> EXERCISE PROMPT
Each line below must be printed exactly as it stands.

Saved data entries

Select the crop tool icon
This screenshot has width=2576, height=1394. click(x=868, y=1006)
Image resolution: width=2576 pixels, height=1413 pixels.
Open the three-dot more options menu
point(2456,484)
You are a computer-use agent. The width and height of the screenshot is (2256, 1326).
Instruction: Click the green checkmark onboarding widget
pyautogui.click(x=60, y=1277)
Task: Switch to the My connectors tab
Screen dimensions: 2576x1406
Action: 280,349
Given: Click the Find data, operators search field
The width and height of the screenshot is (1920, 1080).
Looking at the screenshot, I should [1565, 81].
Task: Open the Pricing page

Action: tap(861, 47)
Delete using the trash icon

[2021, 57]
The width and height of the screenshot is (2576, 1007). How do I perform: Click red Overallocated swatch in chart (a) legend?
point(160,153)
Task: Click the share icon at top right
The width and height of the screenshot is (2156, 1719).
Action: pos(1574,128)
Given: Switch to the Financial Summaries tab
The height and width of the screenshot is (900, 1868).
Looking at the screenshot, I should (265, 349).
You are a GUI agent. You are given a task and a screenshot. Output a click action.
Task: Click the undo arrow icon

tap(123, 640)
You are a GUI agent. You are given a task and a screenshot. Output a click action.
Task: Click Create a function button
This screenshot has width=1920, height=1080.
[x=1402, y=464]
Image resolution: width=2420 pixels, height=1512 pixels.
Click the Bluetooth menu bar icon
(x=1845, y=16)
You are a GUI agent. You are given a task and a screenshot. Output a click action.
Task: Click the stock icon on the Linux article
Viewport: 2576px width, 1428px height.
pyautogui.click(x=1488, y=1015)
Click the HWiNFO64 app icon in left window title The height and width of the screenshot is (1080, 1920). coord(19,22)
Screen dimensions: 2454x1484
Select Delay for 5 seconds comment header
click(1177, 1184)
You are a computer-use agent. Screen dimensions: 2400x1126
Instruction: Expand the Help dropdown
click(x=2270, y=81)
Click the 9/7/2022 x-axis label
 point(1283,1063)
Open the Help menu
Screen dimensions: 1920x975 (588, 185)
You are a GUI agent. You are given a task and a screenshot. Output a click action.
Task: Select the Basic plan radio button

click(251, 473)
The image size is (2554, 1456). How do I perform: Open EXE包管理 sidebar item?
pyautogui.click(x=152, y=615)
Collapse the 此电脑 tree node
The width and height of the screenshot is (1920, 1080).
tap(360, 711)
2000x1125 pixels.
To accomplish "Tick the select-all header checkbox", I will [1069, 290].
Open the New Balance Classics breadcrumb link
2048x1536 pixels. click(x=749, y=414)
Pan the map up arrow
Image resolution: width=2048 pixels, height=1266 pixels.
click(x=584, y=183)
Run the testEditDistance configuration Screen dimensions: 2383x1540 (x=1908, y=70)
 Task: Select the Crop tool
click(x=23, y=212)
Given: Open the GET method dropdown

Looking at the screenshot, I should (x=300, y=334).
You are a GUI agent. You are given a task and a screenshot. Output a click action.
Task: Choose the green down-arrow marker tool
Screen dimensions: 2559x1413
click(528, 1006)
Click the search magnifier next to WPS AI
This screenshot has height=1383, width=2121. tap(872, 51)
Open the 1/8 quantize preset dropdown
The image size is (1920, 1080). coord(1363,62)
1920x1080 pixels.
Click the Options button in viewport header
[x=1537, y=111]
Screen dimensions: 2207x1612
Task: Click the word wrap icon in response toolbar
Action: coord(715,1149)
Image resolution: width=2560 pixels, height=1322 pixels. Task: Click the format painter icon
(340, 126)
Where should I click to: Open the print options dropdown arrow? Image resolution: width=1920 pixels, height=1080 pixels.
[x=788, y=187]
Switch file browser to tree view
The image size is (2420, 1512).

> REPLY
Select the crop tool icon
This screenshot has width=2576, height=1394. click(x=868, y=1006)
Image resolution: width=2576 pixels, height=1413 pixels.
Open the three-dot more options menu
point(2456,484)
You are a computer-use agent. The width and height of the screenshot is (2256, 1326).
Instruction: Click the green checkmark onboarding widget
pyautogui.click(x=60, y=1277)
Task: Switch to the My connectors tab
Screen dimensions: 2576x1406
Action: 280,349
Given: Click the Find data, operators search field
The width and height of the screenshot is (1920, 1080).
Looking at the screenshot, I should [1565, 81].
Task: Open the Pricing page

Action: tap(861, 47)
Delete using the trash icon

[2021, 57]
The width and height of the screenshot is (2576, 1007). How do I perform: Click red Overallocated swatch in chart (a) legend?
point(160,153)
Task: Click the share icon at top right
The width and height of the screenshot is (2156, 1719).
Action: pos(1574,128)
Given: Switch to the Financial Summaries tab
The height and width of the screenshot is (900, 1868).
Looking at the screenshot, I should (265, 349).
You are a GUI agent. You are given a task and a screenshot. Output a click action.
Task: Click the undo arrow icon

tap(123, 640)
You are a GUI agent. You are given a task and a screenshot. Output a click action.
Task: Click Create a function button
This screenshot has width=1920, height=1080.
[x=1402, y=464]
Image resolution: width=2420 pixels, height=1512 pixels.
Click the Bluetooth menu bar icon
(x=1845, y=16)
You are a GUI agent. You are given a task and a screenshot. Output a click action.
Task: Click the stock icon on the Linux article
Viewport: 2576px width, 1428px height.
pyautogui.click(x=1488, y=1015)
Click the HWiNFO64 app icon in left window title The height and width of the screenshot is (1080, 1920). coord(19,22)
Screen dimensions: 2454x1484
Select Delay for 5 seconds comment header
click(1177, 1184)
You are a computer-use agent. Screen dimensions: 2400x1126
Instruction: Expand the Help dropdown
click(x=2270, y=81)
Click the 9/7/2022 x-axis label
 point(1283,1063)
Open the Help menu
Screen dimensions: 1920x975 (588, 185)
You are a GUI agent. You are given a task and a screenshot. Output a click action.
Task: Select the Basic plan radio button

click(251, 473)
The image size is (2554, 1456). How do I perform: Open EXE包管理 sidebar item?
pyautogui.click(x=152, y=615)
Collapse the 此电脑 tree node
The width and height of the screenshot is (1920, 1080).
tap(360, 711)
2000x1125 pixels.
To accomplish "Tick the select-all header checkbox", I will [1069, 290].
Open the New Balance Classics breadcrumb link
2048x1536 pixels. click(x=749, y=414)
Pan the map up arrow
Image resolution: width=2048 pixels, height=1266 pixels.
click(x=584, y=183)
Run the testEditDistance configuration Screen dimensions: 2383x1540 (x=1908, y=70)
 Task: Select the Crop tool
click(x=23, y=212)
Given: Open the GET method dropdown

Looking at the screenshot, I should (x=300, y=334).
You are a GUI agent. You are given a task and a screenshot. Output a click action.
Task: Choose the green down-arrow marker tool
Screen dimensions: 2559x1413
click(528, 1006)
Click the search magnifier next to WPS AI
This screenshot has height=1383, width=2121. tap(872, 51)
Open the 1/8 quantize preset dropdown
The image size is (1920, 1080). coord(1363,62)
1920x1080 pixels.
Click the Options button in viewport header
[x=1537, y=111]
Screen dimensions: 2207x1612
Task: Click the word wrap icon in response toolbar
Action: coord(715,1149)
Image resolution: width=2560 pixels, height=1322 pixels. Task: Click the format painter icon
(340, 126)
Where should I click to: Open the print options dropdown arrow? Image resolution: width=1920 pixels, height=1080 pixels.
[x=788, y=187]
Switch file browser to tree view
The image size is (2420, 1512).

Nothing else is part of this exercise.